[EJERCICIO 1]:
Extraiga todas las líneas de las entradas que contengan la cadena «number», distinguiendo entre mayúsculas y minúsculas.

[TEXTO DE LECTURA]:
• • • • •

Principios eclesiológicos permanentes

Tanto es lo que generalmente se opina de la Iglesia Católica y lo que se hace con respecto a ella —también y sobre todo de parte de la Eclesialidad Oficial Vaticana—, que no puede dudarse que ella exista. Lo que para muchos dista de estar generalmente claro es qué es la Iglesia Católica. No sabiéndose qué es, no puede saberse cuál grupo tiene derecho a identificarse con ella; en otras palabras, no puede saberse donde está la Iglesia Católica.

Es claro que, con respecto a asuntos que interesan a la Iglesia Católica (esté ella donde esté como esté), cunden horribles anormalidades y devastaciones desde la implementación del Vaticano II.

Pero la Iglesia no puede haber muerto, y esto se advierte en el hecho de que todavía, desde su alma recóndita inmortal, moviliza a grupos de creyentes en su defensa, como los católicos alemanes que protestaron en 1995 contra la supresión de los crucifijos en las escuelas estatales de Baviera.

La Iglesia Católica se dio a conocer, y hasta se imprimió en la conciencia social, como una realidad superior a todas las realidades del mundo; como la que con perfecta certeza se entendía Anunciante de la Verdad de Dios y con perfecta coherencia se probaba Iniciadora de Su Reino en individuos y naciones. Se levantaba a la vista segura, como un edificio de verdad inexpugnable, y contaba siempre con una asistencia superior cuya inimitabilidad suscitaba y sigue suscitando un temor, una admiración, o también una incomprensión y hasta un odio, que nunca podrían dirigirse contra la estructura banalísima e insustancial de los representantes,
aún omnipresentes, del Vaticano II.

Ahora bien, ¿qué es la Iglesia? Bossuet contesta:

Es la asamblea de los Hijos de Dios, el ejército del Dios vivo, su reino, su ciudad, su templo, su trono, su santuario, su tabernáculo. Digamos algo más profundo: la Iglesia es Jesucristo, pero Jesucristo difundido y comunicado. 1

Las variadas y hasta exuberantemente variadas definiciones que se han dado de la Iglesia Católica pueden todas reducirse a dos:

PRIMITIVA: Cuerpo místico, especificado como prolongación del Verbo Encarnado.

• • • • •

[ENTRADAS DE DATOS]:
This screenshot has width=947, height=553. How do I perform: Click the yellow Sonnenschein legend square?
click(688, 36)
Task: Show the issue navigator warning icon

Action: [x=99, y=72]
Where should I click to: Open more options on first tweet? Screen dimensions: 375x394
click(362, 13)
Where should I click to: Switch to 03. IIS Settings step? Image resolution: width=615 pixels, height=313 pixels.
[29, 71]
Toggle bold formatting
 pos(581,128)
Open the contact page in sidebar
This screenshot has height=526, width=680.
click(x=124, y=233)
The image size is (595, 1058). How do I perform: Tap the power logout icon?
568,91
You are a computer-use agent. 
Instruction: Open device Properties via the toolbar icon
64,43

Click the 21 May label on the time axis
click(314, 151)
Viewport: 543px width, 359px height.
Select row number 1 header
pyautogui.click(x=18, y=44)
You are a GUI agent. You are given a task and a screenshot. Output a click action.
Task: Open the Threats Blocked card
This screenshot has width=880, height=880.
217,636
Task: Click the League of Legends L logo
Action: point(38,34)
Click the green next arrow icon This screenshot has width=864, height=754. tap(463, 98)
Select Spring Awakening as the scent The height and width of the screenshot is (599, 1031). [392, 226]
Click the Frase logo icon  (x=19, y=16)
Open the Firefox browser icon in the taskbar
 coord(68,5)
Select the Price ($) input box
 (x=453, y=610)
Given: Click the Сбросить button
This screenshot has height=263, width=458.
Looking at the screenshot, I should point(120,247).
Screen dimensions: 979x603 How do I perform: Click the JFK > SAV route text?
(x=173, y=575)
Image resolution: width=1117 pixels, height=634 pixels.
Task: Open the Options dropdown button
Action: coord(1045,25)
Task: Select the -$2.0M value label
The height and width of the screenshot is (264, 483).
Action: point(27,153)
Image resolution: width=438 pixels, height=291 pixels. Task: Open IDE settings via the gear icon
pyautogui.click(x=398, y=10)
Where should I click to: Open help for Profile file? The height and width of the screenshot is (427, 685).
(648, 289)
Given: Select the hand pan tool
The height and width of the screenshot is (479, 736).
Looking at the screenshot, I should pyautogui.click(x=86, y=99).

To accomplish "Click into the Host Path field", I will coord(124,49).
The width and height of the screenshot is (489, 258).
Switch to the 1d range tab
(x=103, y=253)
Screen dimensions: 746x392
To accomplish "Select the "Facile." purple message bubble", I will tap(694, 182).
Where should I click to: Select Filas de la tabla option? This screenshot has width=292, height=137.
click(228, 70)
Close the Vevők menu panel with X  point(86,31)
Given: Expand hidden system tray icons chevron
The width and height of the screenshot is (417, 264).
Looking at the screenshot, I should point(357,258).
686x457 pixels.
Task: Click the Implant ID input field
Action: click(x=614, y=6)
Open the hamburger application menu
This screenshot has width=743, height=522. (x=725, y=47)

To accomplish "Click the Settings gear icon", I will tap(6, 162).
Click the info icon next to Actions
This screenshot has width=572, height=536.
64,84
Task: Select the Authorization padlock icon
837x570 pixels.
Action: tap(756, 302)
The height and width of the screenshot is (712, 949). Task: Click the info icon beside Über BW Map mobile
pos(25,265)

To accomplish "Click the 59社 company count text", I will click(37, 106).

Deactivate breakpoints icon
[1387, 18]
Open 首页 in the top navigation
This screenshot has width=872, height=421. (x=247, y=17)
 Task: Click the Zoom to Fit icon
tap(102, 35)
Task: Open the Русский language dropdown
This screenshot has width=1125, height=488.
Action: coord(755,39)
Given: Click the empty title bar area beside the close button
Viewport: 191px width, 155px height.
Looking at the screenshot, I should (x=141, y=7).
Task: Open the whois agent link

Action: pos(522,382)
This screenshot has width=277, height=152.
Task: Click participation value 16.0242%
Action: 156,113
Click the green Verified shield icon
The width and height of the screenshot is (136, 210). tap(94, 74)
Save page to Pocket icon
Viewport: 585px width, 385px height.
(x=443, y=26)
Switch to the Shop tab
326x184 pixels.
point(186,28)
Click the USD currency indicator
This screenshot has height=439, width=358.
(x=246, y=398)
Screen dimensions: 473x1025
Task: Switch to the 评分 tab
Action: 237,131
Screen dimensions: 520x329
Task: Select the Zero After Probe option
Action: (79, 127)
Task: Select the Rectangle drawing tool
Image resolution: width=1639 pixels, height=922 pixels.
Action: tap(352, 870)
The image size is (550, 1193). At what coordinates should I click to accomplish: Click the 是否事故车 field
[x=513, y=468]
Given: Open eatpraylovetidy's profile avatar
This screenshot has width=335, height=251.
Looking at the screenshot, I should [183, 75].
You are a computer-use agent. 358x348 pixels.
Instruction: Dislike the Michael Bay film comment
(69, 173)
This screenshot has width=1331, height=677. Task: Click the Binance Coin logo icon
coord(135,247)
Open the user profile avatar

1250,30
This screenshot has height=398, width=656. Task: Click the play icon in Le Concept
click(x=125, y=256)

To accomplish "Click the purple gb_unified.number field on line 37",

• • • • •

[EJERCICIO 2]:
Indique si cada una de las siguientes afirmaciones concuerda con el texto sobre la Iglesia Católica. Responda sí o no y cite textualmente las palabras del texto que lo deciden.
(a) Según el texto, en 1995 unos católicos alemanes protestaron contra la supresión de los crucifijos en las escuelas estatales de Baviera.
(b) Según el texto, las definiciones dadas de la Iglesia Católica pueden reducirse a tres.
(c) Según la cita de Bossuet, la Iglesia es Jesucristo difundido y comunicado.

[SOLUCIÓN 1]:
Select row number 1 header
To accomplish "Click the purple gb_unified.number field on line 37",

[SOLUCIÓN 2]:
(a) Sí: «los católicos alemanes que protestaron en 1995 contra la supresión de los crucifijos en las escuelas estatales de Baviera».
(b) No: «pueden todas reducirse a dos».
(c) Sí: «la Iglesia es Jesucristo, pero Jesucristo difundido y comunicado».